12o Que tu es ignorant ! te dis-je. Tu ne sais pas que le bourg de Livron[1] en Dauphiné était une ville du temps de la Ligue ; qu’elle fut détruite comme tant d’autres petites villes. Et quand on t’a prouvé qu’elle fut assiégée par Henri III en personne, que le maréchal de camp de Bellegarde conduisit le siège avec vingt-deux pièces de canon en 1574, tu réponds, avec une direction d’intention, que « tu voulais parler de l’état où est Livron aujourd’hui, et non de l’état où elle était alors ». Il s’agit bien de l’état où est Livron aujourd’hui ! et tu ajoutes savamment : « J’ai nommé le commandant Montbrun, qui refusa de rendre la place. » Tu excuses ton ignorance par une nouvelle erreur ; ce n’était pas Montbrun qui commandait dans cette ville : c’était de Roësses, comme le dit de Thou, liv. XLIX. Tu as tort quand tu critiques ; tu as plus de tort quand tu dis des injures dignes de ton éducation ; et tort encore peut-être quand tu espères qu’on ne te punira pas.

13o Avec quelle audace peux-tu dire que M. de Voltaire n’a jamais lu la taxe[2] de la chancellerie de Rome ? Viens dans sa bibliothèque, mon ami, les laquais te laisseront entrer pour cette fois-là, et même te feront sortir par la porte. Tu verras deux exemplaires de ce livre, qu’on ne te prêtera point.

14o Tu fais le savant, Nonotte[3] ; tu dis, à propos de théologie, que l’amiral Drake a découvert la terre d’Yesso. Apprends que Drake n’alla jamais au Japon, encore moins à la terre d’Yesso ; apprends qu’il mourut en 1596, en allant à Porto-Bello ; apprends que ce fut quarante-huit ans après la mort de Drake que les Hollandais découvrirent les premiers cette terre d’Yesso, en 1644 ; apprends jusqu’au nom du capitaine Martin Jéritson, et de son vaisseau qui s’appelait le Castrécom.
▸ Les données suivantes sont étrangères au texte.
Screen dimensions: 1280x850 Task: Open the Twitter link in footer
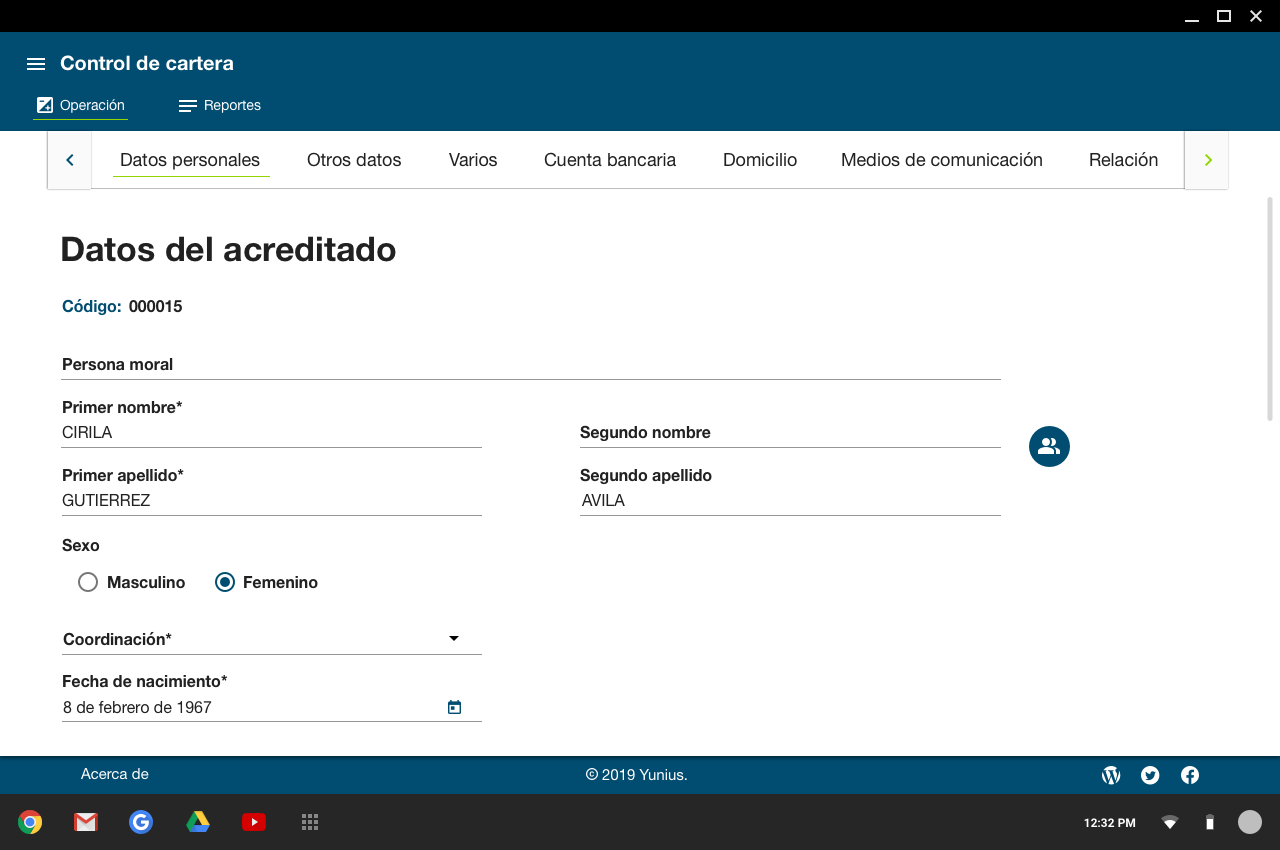pos(1150,775)
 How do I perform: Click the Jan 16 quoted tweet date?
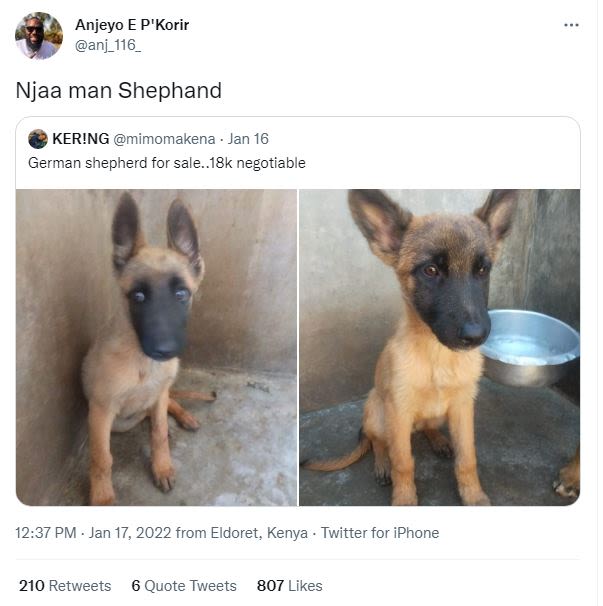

Crois-tu donner quelque crédit à la théologie en faisant le marin ? Tu te trompes sur terre et sur mer ; et tu t’applaudis de ton livre, parce que tes fautes sont en deux volumes !

  1. Voyez tome XII, page 528 ; XXIV, 509.
  2. Voyez tome XXIV, page 503.
  3. Voyez tome XXIV, page 512.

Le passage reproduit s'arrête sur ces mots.